Ancak bankanın önüne gittiğinde olayın bir tuzak ve kumpas olduğu gerçeğiyle karşılaştığını aktaran Çetinkaya, "Ben üniversitenin yurtdışı görevlendirmeleri yüzünden Türkiye’de olmayabiliyorum. O yüzden ‘Eğer uzlaşırsak şikayet dilekçemi çektiğimi savcıya internetten gönderebilirim’ dedim. Onlarsa bunu ‘savcının adını kullanarak para istedi’ şeklinde çarpıttı." ifadeleriyle failin ağabeyinin telefon görüşmelerini çarptırdığını vurguladı.

"Ağabeyim TÜİK Başkanı olması olay böyle çarpıtılacak mıydı?"

Ailecek bir lokma haram yemediklerini ifade eden Çetinkaya, "Eğer ağabeyim TÜİK Başkanı olmasa bu olay böyle çarpıtılacak mıydı?” sözleriyle kendisine yönelik kumpas girişimine tepki gösterdi.

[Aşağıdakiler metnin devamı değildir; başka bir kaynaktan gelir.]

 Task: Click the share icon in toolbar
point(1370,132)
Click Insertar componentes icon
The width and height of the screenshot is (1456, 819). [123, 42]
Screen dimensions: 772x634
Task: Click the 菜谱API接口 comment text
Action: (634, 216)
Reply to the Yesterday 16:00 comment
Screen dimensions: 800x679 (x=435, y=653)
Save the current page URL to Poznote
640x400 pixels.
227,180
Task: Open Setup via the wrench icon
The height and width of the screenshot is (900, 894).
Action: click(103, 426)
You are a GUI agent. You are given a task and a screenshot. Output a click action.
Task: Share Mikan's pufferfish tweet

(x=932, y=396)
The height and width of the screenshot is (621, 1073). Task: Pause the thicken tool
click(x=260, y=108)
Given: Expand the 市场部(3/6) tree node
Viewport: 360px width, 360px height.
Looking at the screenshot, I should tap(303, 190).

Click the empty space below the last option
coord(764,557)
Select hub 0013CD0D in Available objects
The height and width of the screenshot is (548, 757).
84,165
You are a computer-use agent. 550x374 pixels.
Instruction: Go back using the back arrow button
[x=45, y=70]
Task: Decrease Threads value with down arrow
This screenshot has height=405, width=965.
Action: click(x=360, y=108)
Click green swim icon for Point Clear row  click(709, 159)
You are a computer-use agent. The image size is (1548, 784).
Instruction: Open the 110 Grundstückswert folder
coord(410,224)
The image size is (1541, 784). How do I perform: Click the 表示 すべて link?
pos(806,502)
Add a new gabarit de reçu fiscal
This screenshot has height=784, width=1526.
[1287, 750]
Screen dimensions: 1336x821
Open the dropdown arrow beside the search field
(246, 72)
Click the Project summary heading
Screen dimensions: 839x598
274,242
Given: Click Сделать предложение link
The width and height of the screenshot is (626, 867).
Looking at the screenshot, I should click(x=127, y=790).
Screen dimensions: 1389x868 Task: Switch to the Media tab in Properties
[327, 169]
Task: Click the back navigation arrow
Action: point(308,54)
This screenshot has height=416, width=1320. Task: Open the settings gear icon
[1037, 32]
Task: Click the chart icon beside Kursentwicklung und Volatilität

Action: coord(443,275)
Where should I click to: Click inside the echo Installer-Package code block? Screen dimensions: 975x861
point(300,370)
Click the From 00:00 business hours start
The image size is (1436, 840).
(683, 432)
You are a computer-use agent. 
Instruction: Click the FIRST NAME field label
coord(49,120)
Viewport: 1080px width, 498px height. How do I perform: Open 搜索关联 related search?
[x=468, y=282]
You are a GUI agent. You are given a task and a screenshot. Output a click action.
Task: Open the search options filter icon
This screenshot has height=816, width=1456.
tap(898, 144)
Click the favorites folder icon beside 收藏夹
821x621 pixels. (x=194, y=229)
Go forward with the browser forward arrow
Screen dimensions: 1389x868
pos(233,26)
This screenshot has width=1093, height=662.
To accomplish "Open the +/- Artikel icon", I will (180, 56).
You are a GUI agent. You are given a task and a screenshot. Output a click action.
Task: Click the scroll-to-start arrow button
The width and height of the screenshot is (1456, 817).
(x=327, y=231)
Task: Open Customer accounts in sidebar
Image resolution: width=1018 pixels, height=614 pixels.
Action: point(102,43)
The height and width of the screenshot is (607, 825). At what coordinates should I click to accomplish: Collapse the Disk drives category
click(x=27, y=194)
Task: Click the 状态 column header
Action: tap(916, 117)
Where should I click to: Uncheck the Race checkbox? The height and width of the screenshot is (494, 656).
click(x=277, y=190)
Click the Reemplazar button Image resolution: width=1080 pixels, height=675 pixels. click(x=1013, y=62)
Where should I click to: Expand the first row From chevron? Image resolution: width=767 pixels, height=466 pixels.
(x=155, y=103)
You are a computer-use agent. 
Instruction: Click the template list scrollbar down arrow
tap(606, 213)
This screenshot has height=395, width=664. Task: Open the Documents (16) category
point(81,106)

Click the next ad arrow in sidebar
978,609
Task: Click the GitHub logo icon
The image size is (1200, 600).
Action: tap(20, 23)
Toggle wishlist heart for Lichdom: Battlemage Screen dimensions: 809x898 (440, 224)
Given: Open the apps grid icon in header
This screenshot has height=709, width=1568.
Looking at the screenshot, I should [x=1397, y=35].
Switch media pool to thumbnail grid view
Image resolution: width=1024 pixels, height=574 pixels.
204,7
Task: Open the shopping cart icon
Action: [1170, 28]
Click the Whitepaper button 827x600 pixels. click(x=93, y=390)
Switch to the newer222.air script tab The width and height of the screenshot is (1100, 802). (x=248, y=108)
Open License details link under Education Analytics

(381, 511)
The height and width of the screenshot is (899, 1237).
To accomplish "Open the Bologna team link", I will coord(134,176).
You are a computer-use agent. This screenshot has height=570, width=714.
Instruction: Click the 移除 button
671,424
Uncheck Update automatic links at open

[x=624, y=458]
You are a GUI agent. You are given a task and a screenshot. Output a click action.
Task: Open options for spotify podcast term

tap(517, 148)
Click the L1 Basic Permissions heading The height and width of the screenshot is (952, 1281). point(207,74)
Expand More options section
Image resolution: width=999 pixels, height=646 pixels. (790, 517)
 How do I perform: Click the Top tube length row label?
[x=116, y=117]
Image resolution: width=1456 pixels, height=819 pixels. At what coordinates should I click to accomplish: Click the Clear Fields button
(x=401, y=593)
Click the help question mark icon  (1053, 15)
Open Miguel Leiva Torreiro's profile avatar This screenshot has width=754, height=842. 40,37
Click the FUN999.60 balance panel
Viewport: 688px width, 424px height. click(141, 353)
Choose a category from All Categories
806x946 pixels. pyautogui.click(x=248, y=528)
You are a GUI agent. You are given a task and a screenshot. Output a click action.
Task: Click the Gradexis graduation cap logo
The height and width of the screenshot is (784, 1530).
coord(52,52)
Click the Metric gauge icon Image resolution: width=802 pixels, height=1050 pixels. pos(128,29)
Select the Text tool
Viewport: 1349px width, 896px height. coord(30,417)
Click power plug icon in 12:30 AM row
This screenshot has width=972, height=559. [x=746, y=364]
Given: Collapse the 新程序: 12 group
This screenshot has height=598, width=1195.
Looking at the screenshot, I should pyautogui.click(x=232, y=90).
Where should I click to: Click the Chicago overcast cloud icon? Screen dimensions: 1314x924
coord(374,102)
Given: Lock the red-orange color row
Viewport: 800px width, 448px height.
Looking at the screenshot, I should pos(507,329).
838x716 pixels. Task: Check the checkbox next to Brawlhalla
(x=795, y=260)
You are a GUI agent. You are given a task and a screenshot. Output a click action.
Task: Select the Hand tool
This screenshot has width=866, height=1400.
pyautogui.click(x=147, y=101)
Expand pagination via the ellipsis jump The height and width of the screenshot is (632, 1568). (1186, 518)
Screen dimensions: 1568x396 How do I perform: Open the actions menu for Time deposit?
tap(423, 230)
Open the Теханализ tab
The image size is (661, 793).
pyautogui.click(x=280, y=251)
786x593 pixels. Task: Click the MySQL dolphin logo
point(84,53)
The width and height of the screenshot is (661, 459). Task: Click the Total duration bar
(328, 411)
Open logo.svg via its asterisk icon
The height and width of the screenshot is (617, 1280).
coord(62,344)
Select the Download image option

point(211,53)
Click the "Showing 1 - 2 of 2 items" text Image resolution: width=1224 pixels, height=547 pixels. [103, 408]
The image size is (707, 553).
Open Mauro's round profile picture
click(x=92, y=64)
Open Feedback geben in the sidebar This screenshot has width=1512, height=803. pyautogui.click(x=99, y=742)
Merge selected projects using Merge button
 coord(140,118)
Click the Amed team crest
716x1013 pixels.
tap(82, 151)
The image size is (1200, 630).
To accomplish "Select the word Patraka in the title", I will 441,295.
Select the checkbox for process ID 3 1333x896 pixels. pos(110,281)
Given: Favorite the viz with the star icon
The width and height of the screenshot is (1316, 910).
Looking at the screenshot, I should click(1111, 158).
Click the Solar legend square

"Birkaç gündür hakkımda basında ve sosyal medyada yer alan iftiralar nedeniyle bu açıklamayı yapma gereğini duydum. Alparslan Türkeş Üniversitesi Rektör Yardımcısı olarak görev yapmaktayım. Meslek hayatım boyunca akademik etik ilkelere bağlı kalarak ülkemizin eğitimine ve bilimsel gelişimine katkı sunmayı bir görev bildim. Ancak ne yazık ki, son dönemde organize dolandırıcılığın ve bir kumpasın hedefi haline getirildiğim bir süreci yaşamaktayım.

11.03.2024 tarihinde bir araç satın almak isterken “sazan sarmalı” denilen organize bir dolandırıcılık tuzağına düştüm ve 1.5 milyon TL zarara uğradım. Yaklaşık 7-8 ay sonra bu organize çetenin bazı failleri yakalandı ve çete Avukatları beni arayarak mağdur olduğum miktarın anaparasını banka hesabından gönderdi. Olay kapandı diye düşünürken yaklaşık 1 ay sonra şu an Adana 12. Ağır Ceza’da tutuklu yargılanan (2024/429 nolu dosyada) bir failin abisi arayıp uzlaşmak için ilave para teklif etti ve şikayetinizden vazgeçerseniz kardeşim daha az ceza alacak dedi. Ben de hukukçu arkadaşlarımla danışarak siber suçlarda görevli bir arkadaşımla beraber yine banka üzerinden parayı almak için maaş müşterisi olduğum bankanın önüne gittiğimde olayın bir tuzak ve kumpas olduğu gerçeğiyle karşılaştım.

Hakkımdaki dolandırıcılık iddiaları kesinlikle gerçek dışıdır ve beni karalamaya yönelik bir iftiranın ürünüdür. Bu olay, kişisel ve mesleki itibarımı zedelemek için kurgulanmış bir komployu içermektedir. Konuyla ilgili olarak yetkili mercilere başvurulmuş ve hukuki sürecin başlatılması sağlanmıştır. Adaletin en kısa sürede yerini bulacağına olan inancım tamdır.

Bu süreçte özellikle basın mensuplarından ve kamuoyundan beklentim, yargı süreci tamamlanmadan değerlendirmelerde bulunulmaması ve adil bir tutum sergilenmesidir. Yaşanan bu olay, sadece şahsımı değil, aynı zamanda ailemi, bağlı bulunduğum kurumu ve akademik camiamızı da derinden etkilemektedir.

Kamuoyunun doğru bilgilendirilmesi adına, hukuki süreç ilerledikçe gerekli açıklamaları yapacağımı belirtmek isterim. Bu zorlu süreçte yanımda duran ve desteklerini esirgemeyen aileme, meslektaşlarıma ve öğrencilerime teşekkür ederim."